======== Supplied material ========

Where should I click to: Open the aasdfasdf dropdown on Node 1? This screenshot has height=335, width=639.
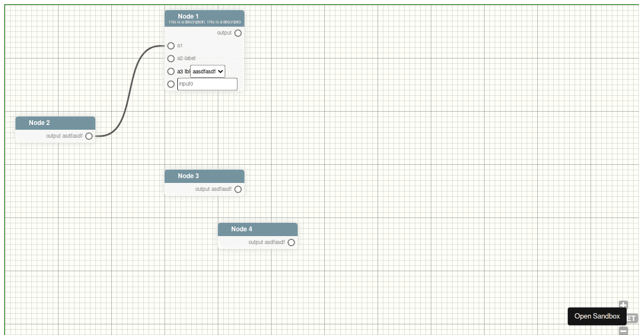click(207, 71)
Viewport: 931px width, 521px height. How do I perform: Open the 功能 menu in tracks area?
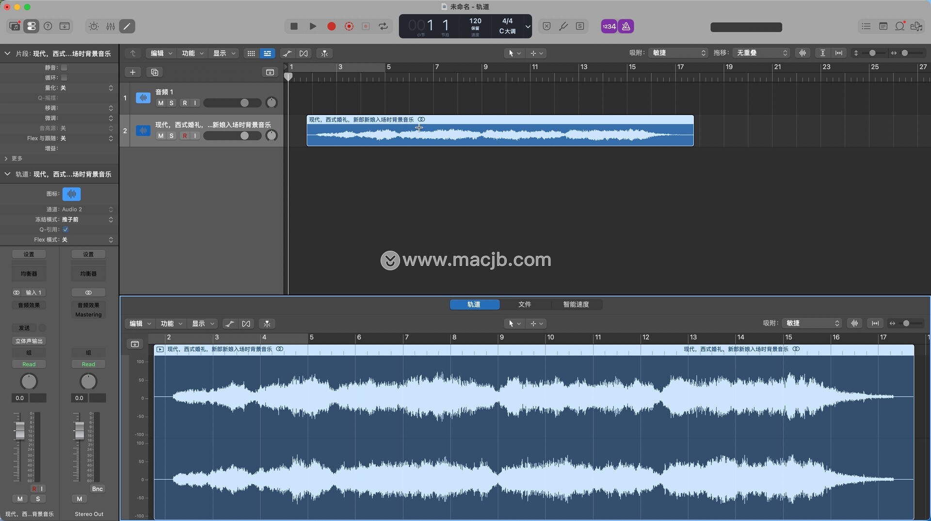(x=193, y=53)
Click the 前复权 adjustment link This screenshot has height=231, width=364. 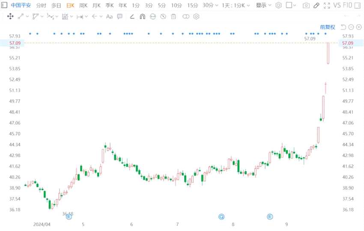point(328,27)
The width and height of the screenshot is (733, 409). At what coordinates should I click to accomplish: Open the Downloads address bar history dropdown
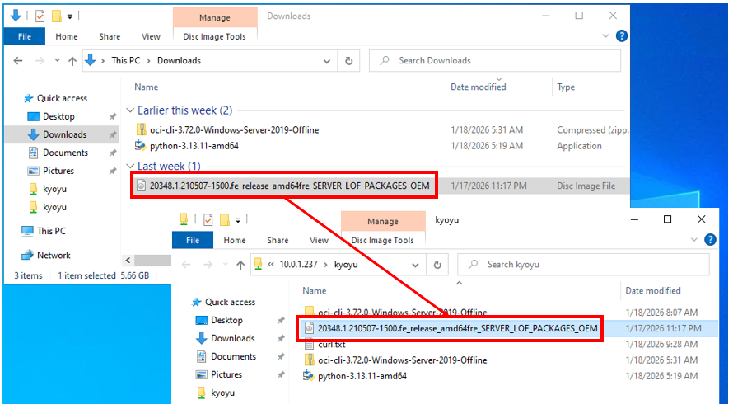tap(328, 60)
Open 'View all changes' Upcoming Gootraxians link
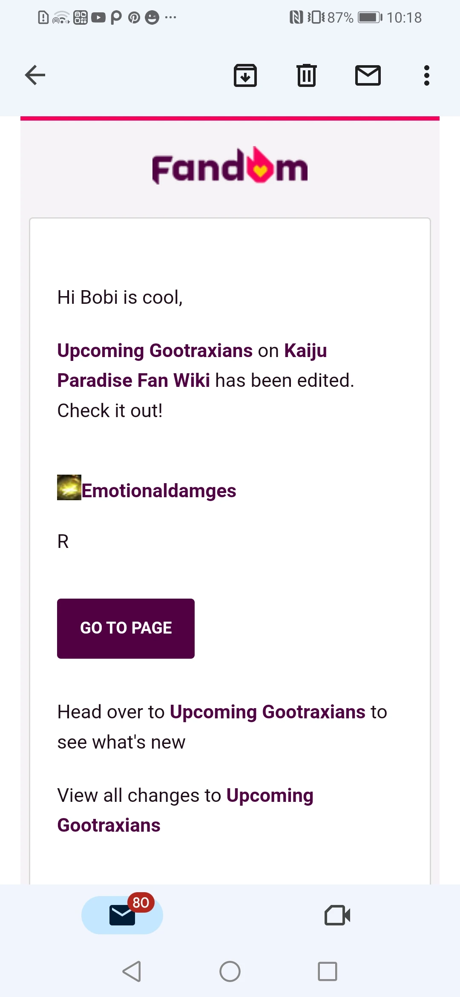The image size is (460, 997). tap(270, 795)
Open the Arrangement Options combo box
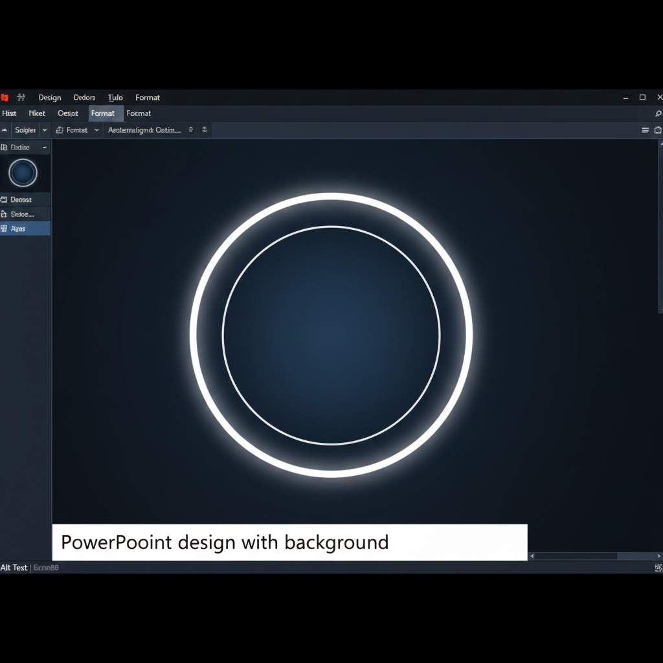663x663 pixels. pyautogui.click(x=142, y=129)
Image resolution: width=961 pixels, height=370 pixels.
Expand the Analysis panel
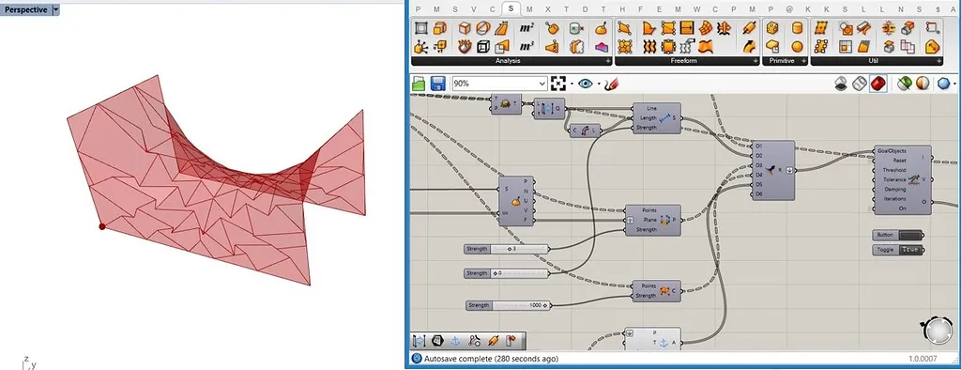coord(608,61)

========

Required work
Make an exact copy of only those lines that run from the line with "Image resolution: width=961" through the end of the records, excluding pictures.

Problem solution
Image resolution: width=961 pixels, height=370 pixels.
Expand the Analysis panel
coord(608,61)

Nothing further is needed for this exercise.